Okay, so as an inquisitor, he can, what, send his goons out and drag people in front of him and he gets to question them? And. And is he judge and jury here as well?
Duncan Weldon
Yeah, well, at first, you see, there's a bit of confusion. So as inquisitor, he is very, very interested in witches, but the church hierarchy around him in Bohemia, in the Tyrol, is less interested in witches. And you sort of get the impression they're really quite, you know, fed up with this inquisitor that they've got who's obsessed with witches. So he goes to the pope and complains. And the pope, and this is quite important, issues a papal bow. You know, the rule of the pope, much on one level, you can just sort of read as an administrative tidying up of reporting lines, saying, yeah, the Inquisition is responsible for witchcraft. Archbishops don't interfere. That's his job. But in this papal bull, whatever the pope intended to say, he also acknowledges that witchcraft exists. So suddenly you've got a papal bull saying witchcraft is real. And also you've got this statement that, yes, inquisitors are responsible for rooting it out. So this is music to Kramer's ear. Papal bull. With this new authority, he organizes a big witch trial of 14 people in Innsbruck in the 1480s. This is his big witch trial moment. You know, he's now got the Pope saying this Guy is responsible for this.
Dan Snow
What a coup. That's great. To get your line manager out of the way. Who are the women he's trying here?
Duncan Weldon
He's accused 14 women. He's accused them of using magic to kill a knight. A Jorg Spice, one of the women he's accused and had walked out of a sermon he was giving earlier that year.
Dan Snow
Oh, clearly guilty as.
Duncan Weldon
Yes, it was a sermon on how witches might use magic to interfere with the milk of a cow. She clearly had enough of this and walked out. Now, clearly she's in his sights after this. So she is one of the accused. This witch trial doesn't go very well for him.

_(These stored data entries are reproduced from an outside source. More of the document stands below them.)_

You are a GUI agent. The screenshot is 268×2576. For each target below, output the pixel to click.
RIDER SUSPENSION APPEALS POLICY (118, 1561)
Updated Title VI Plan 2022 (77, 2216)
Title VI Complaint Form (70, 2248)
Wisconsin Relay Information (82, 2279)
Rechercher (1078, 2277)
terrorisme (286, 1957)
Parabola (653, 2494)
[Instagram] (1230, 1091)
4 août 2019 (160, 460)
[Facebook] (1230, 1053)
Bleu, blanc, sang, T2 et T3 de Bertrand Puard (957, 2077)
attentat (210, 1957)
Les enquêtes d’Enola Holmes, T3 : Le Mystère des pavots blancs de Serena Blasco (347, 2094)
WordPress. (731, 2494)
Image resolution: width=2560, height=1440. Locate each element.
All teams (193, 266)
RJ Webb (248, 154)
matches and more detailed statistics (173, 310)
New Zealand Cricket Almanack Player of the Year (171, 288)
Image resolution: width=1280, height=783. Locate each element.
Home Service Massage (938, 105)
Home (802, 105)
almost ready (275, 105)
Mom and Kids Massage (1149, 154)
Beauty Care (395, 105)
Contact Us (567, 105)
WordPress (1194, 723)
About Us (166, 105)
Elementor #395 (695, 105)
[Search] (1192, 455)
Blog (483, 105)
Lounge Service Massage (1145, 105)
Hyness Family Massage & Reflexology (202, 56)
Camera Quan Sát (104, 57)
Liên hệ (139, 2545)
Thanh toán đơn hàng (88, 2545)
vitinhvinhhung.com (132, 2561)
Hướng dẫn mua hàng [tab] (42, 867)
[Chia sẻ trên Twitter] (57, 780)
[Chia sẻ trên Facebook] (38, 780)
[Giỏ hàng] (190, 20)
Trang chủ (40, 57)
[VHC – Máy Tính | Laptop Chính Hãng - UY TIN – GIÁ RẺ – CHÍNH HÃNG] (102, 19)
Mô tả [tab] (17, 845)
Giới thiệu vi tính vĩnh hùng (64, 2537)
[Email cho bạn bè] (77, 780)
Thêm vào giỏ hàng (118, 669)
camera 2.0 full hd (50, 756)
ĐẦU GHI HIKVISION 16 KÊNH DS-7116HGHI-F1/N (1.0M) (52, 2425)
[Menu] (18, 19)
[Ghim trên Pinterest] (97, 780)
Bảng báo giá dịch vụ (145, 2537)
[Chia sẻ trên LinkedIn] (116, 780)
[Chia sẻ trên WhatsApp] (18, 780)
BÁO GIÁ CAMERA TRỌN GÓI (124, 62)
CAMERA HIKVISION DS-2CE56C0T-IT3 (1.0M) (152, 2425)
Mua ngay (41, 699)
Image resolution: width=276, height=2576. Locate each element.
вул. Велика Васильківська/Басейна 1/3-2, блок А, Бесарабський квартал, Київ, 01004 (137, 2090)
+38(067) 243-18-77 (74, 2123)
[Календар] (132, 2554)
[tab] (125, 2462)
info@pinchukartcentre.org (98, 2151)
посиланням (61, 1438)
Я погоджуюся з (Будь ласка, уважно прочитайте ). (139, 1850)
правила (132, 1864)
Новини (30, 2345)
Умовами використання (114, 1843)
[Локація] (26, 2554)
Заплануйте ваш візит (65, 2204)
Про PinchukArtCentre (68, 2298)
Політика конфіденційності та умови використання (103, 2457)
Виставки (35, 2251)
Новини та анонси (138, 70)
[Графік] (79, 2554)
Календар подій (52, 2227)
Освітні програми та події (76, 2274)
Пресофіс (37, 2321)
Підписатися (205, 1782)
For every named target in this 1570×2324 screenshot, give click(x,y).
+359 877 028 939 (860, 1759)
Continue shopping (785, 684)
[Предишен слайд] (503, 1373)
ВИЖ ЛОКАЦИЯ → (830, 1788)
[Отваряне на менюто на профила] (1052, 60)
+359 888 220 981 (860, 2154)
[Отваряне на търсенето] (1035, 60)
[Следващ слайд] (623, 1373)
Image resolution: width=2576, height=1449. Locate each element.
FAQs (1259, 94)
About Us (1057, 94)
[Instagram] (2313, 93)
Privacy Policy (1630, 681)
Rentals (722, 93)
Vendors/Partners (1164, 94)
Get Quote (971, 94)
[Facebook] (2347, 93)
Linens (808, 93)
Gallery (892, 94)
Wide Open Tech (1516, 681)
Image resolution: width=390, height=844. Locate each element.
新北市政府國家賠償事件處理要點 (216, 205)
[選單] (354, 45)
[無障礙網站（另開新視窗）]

It sort of collapses. He doesn't really have any evidence. He goes in a big strop after this. He sort of leaves the Tyrol. He goes to Cologne and. And there he pens his. Well, I sort of hesitate to call it his great work. He pens his most famous book, his book Malefus Maleficarum, the hammer of witches in the mid-1480s.
Dan Snow
Wow. What is in this epic tome?
Duncan Weldon
Well, when I was researching my own book, I had occasion to read Malefice Maleficarum, which I'd never read before. Can't say I especially recommend it. It's one of the strangest books I've read. It's sort of part legal primer on how to conduct a witch trial, part justification for why witch trials are really important. Part a sort of practical how to in spotting a witch. And it is just laced with very, very strange imagery from straight out of his mind on the kind of thing witches do. So did you know, for example, Dan, that witches will often collect many penises of men they've killed? They will keep them in a small box. They will at night bring them to life and feed them oats.
Dan Snow
Really?
Duncan Weldon
Yeah, yeah. It's a strange, strange book.
Dan Snow
No, one day we need to crack down on this. So it is a sort of fever dream of misogynistic fantasy. I mean, it's extraordinary.
Duncan Weldon
Yeah. And it also is very, very clear that actually, possibly influenced by his own failed witch trials earlier in his career, the best way to convict a witch is to use torture to get a confession. And once you've got the confession, you can proceed straight to the execution. It's a very, very strange work.
Dan Snow
So not a fan of women or due process. Okay, interesting.
Duncan Weldon
No, no. I mean, we've built quite a picture of old Heinrich Kramer here, but this book is a bestseller and he gets, in some ways very lucky with the timing. If he had written this book 50, 60, 70 years earlier, presumably it wouldn't have gone very far. But he writes it after the invention of movable type, when we've got this, you know, first boom in the printing industry. And the interesting thing about the early printing industry is, yes, you can produce books much quicker than in the past, but it's still not easy. You need this whole team of craftsmen to spend days, weeks, maybe a month laying out all of the type and then printing it up. It's expensive. So if you're an early modern publisher, you only really want to publish something if you're sure it's going to sell. There's not really any copyright law. So the best way to see what's going to sell is to see what everyone else is publishing. So stuff that does well tends to do really well. And it turns out in early modern Europe, there's a really big market for slightly strange books about penises eating oats. Who knew? So Kramer's book goes through all of these sorts of editions. It's one of the most printed books of the early modern period. It goes all over Europe.
Dan Snow
So this is when we're coming onto the Duncan Weldon special here. So, as you say, there have been men fantasizing about how evil women have kept them from their destiny and their greatness and are involved in sexual congress with the devil. There's been men, I suspect, thinking about those things a little too deeply for thousands of years. But this is the point, this is the moment in history where those ideas bump into the most sophisticated method of propagating information to that point in recorded history. So you can now distribute that. You can write it down. And these things can go viral, I suppose, for the first time.
Duncan Weldon
Yeah, it goes viral. So you've got a few things going on. You've now got this practical how to guide on spotting a witch and conducting a trial which has gone viral. You've got the Pope has said the Inquisition has responsibility for this, and these things are real. But you've also got a really big structural changes in the European climate and economy and social structure, all of which I think are real big factors behind these 40,000 witch trials over this period. And, you know, you don't really get a bigger structural factor than the climate. And Europe is undergoing some really quite significant climate shifts at this time.
Dan Snow
More on the European witch trials after this.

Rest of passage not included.